WHAT NEEDS TO BE DONE:
Below are some records; output exactly the lines from the line with "This screenshot has height=1568, width=723." to the line with "Tap the battery level indicator", both ends kept, and nothing more.

DATA SUPPLIED:
Content starts
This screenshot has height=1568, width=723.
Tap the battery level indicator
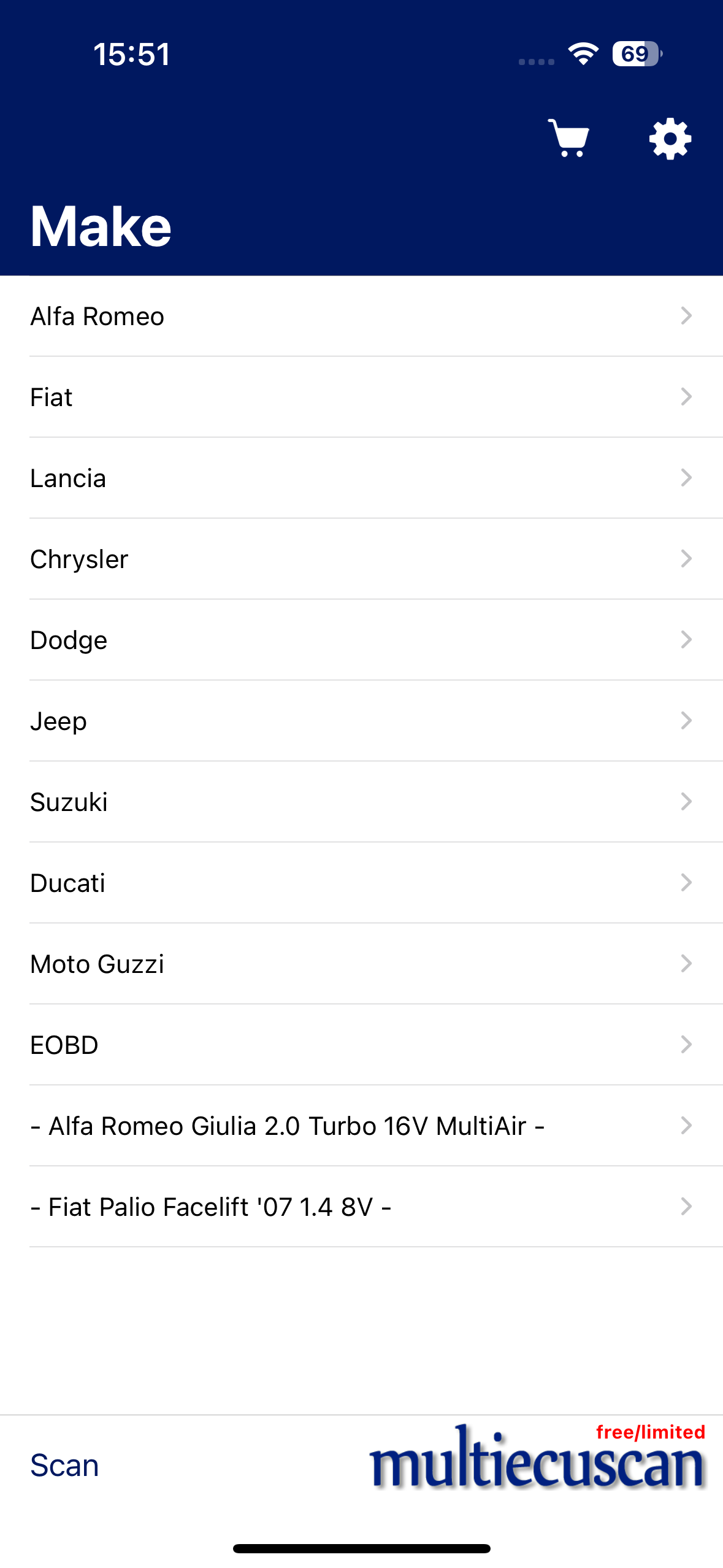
Content ends
Content starts
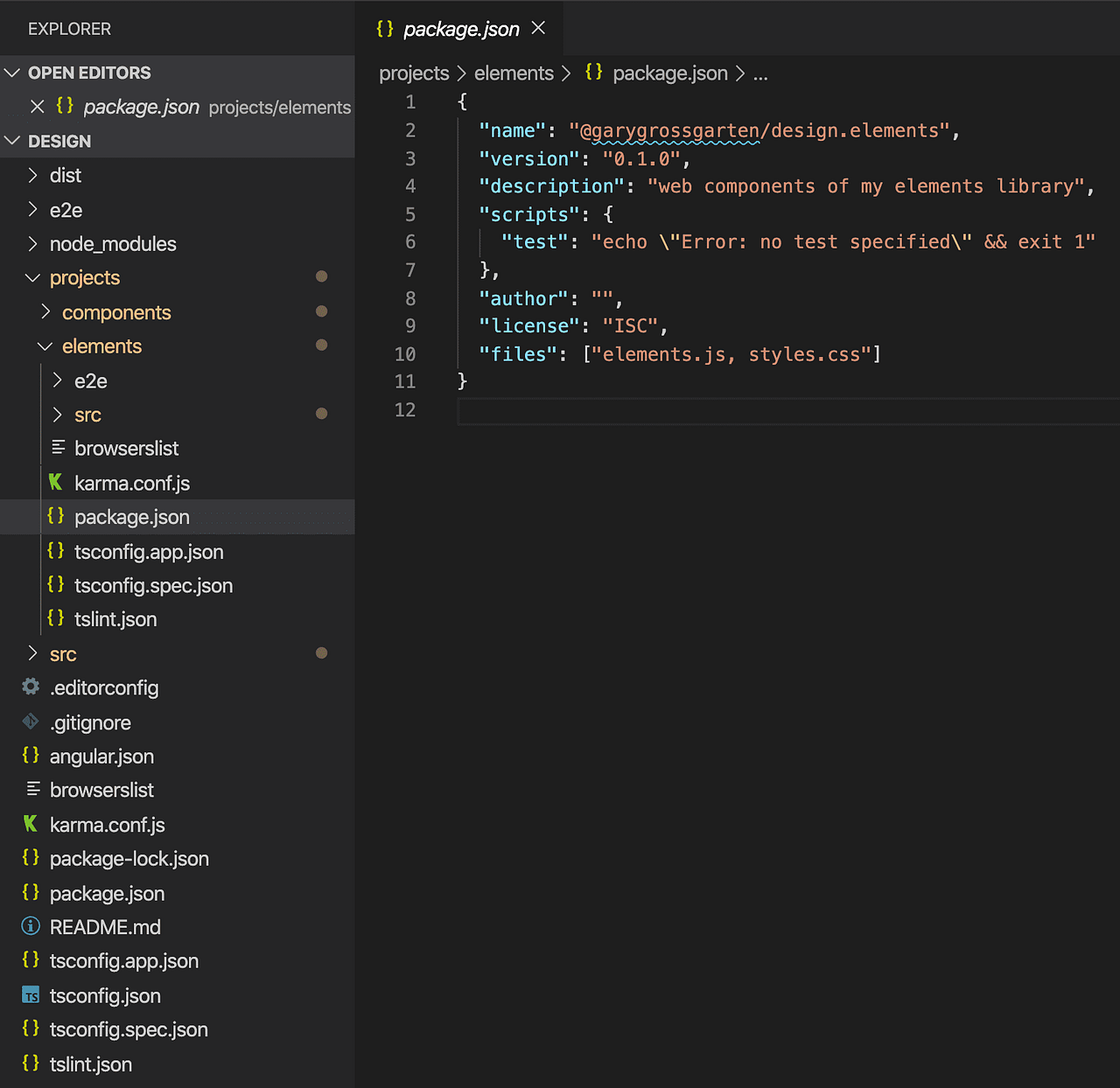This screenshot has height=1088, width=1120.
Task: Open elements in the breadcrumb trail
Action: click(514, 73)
Content ends
FINISHED EXERCISE:
This screenshot has height=1568, width=723.
Tap the battery level indicator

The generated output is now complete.